═════ Extract
- Flag of the Lebanese Youth Movement (MKG) (1969–1977)
- Leaders: Maroun Naim el-Khoury ("Bash Maroun") Jean el-Khoury
- Dates active: 1973–1977
- Headquarters: Dekwaneh, East Beirut
- Active regions: East Beirut, Mount Lebanon
- Ideology: Lebanese nationalism Ultranationalism Phoenicianism Anti-communism Anti-Palestinianism
- Political position: Far-right
- Size: 1,500 fighters
- Part of: Lebanese Front Lebanese Forces
- Wars: Lebanese Civil War

= Lebanese Youth Movement (MKG) =

Far Right Lebanese militia active during the Lebanese Civil War

The Lebanese Youth Movement – LYM (Arabic: حركة الشباب اللبنانية | Harakat al-Shabab al-Lubnaniyya), also known as the Maroun Khoury Group (MKG), was
a Christian militia which fought in the 1975-77 phase of the Lebanese Civil War.

==Origins==

The LYM/MKG was founded in 1969 by Maroun Naim el-Khoury (nom de guerre "Bash Maroun") and his brother Jean el-Khoury, sons of the former head of the Kataeb Party's section (Arabic: qism) in the Dekwaneh district of East Beirut, Naim el-Khoury. It was originally created as an association of mainly Maronite right-wing university students that strongly opposed the Cairo Agreement and the presence of Palestine Liberation Organization (PLO) guerrilla factions in Lebanon, being involved in gathering the Dekwaneh residents regardless of their religion and arming them with obsolete firearms in order to defend themselves against the perceived "Palestinian threat."

In 1973, the LYM/MKG sent 200 male and female members to a secret training camp at Kfour, in the Keserwan District, to receive military training. They also began to publish an official newspaper, "The Voice of the Movement" (Arabic: Sawt el-Harakat) and edited a magazine, "The Fighter" (Arabic: El-Moukatel). Later, the organization created its own motto and anthem: "We work to deserve Lebanon" (نعمل لنستحق لبنان).
══════════
Task set:
A – Using the article on the Lebanese Youth Movement, answer each of the following:
(i) Where was the movement's headquarters?
(ii) How many members did the movement send to the training camp at Kfour in 1973?
(iii) What motto did the organization adopt?
B – Resume the article on the Lebanese Youth Movement, beginning after its last sentence.
The listing that comes after the article on the Lebanese Youth Movement is drawn from an unrelated source.
═════ Information shown
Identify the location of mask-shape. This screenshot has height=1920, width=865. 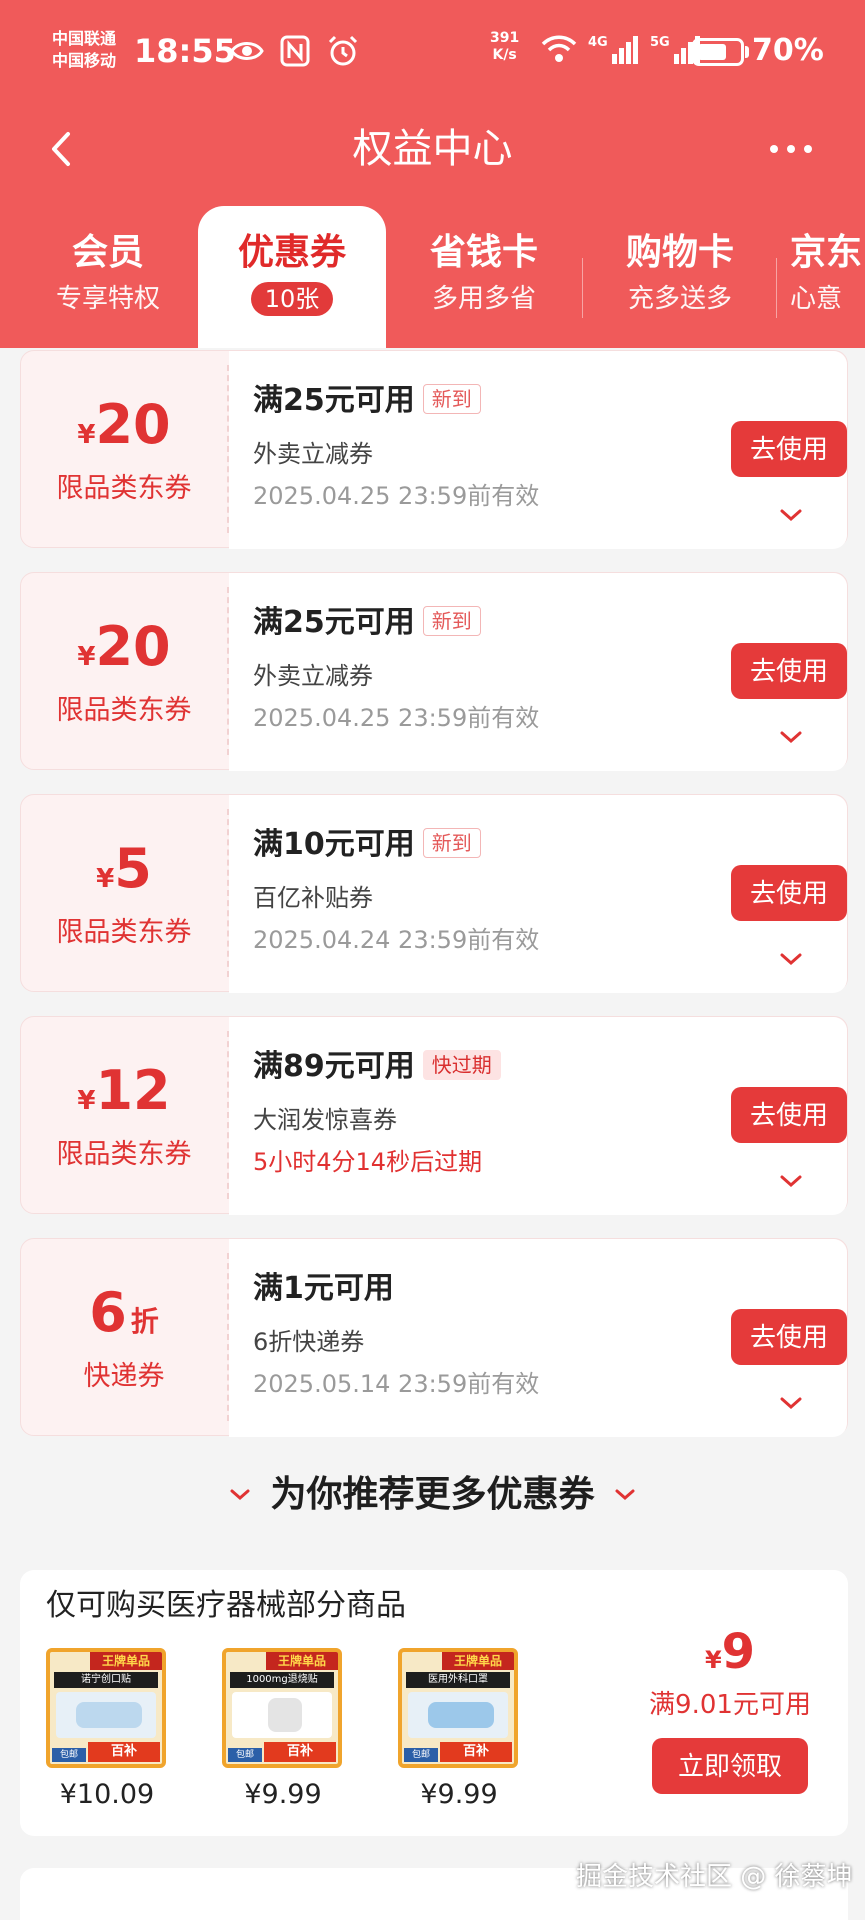
(461, 1715).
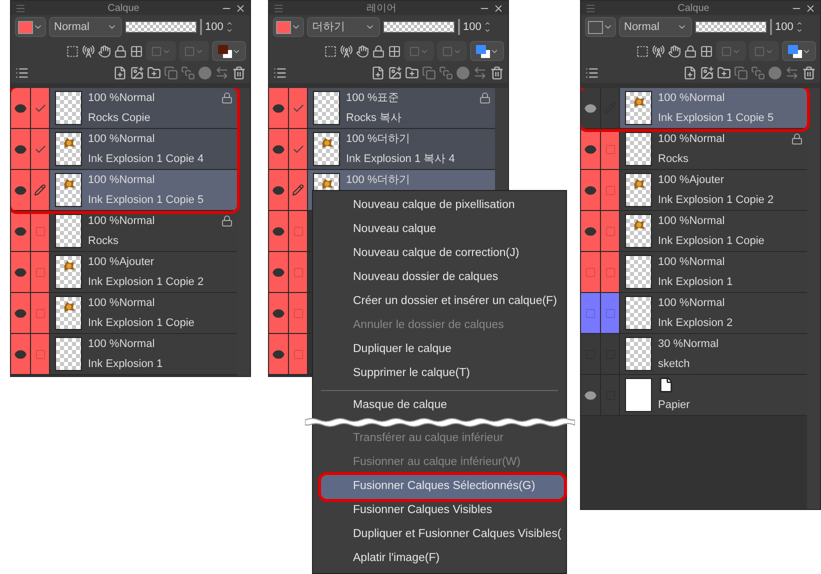 The height and width of the screenshot is (574, 821). I want to click on blend-mode-label: 100 %표준, so click(373, 98).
══════════
Answers below:
A –
(i) Dekwaneh, East Beirut.
(ii) 200 male and female members.
(iii) "We work to deserve Lebanon" (نعمل لنستحق لبنان).

B –
During the pre-conflict phase in 1974, when armed clashes between the Lebanese Army and the PLO guerrilla factions were becoming increasingly frequent, the LYM/MKG joined the Al-Tanzim in supporting the Army attempts to cut off the communications between the palestinian refugee camps of Tel el-Zaatar, Karantina, Jisr el-Basha, and Naba'a, which were being used by the PLO as weapons storage depots and training facilities.

==Political beliefs==
Being violently anti-communist and anti-Palestinian, the LYM/MKG's own ideology stemmed from the extremist Phoenicist views espoused by the Guardians of the Cedars and the Al-Tanzim, groups to which they cultivated a close relationship in the immediate pre-civil war years.

==Military structure and organization==
The LYM/MKG joined the Lebanese Front in January 1976 and raised its own militia with training, funds and weapons being provided by the Tigers Militia led by Camille Chamoun. Starting with just 500 men and women armed with obsolete weapons, by April 1975 the Movement's military wing eventually grew to about 1,500 fighters, backed by a small mechanized force made of ex-Lebanese Army armoured cars and gun trucks or 'technicals' armed with heavy machine guns and recoilless rifles. Personally commanded by Bash Maroun, they usually operated in the Ras-el-Dekwaneh, Ain El Remmaneh and Mansouriye districts, manning the local sections of the Green Line, but also fought in other areas (namely at the Battle of the Hotels), earning a reputation of fierce combatants.

==Controversy==
However, they also became infamous for their brutality. In January–August 1976, a force of 100 LYM/MKG militiamen took part in the sieges and subsequent massacres of the Palestinian refugee situated at the coastal town of Dbayeh in the Matn District, and at Karantina, Al-Maslakh and Tel al-Zaatar in East Beirut. At the latter battle, the LYM/MKG intensified the blockade of the refugee camp by launching on 22 June a full-scale military assault that lasted for 35 days, and the cruelty displayed by LYM/MKG members' in this assault and other atrocities, earned them the unflattering nickname "The Ghosts of the Cemeteries" (Arabic: أشباح المقابر | Ashbah al-Maqabir) – Bash Maroun's men were normally seen wearing necklaces made from human body parts cut from their victims.

==Disbandement==
The LYM/MKG was subsequently absorbed into the Lebanese Forces structure in 1977, thereafter ceasing to exist as an independent organization. Under LF command, they later again played a key role in the eviction of the Syrian Army out from the Christian-controlled East Beirut in February 1978 during the Hundred Days' War.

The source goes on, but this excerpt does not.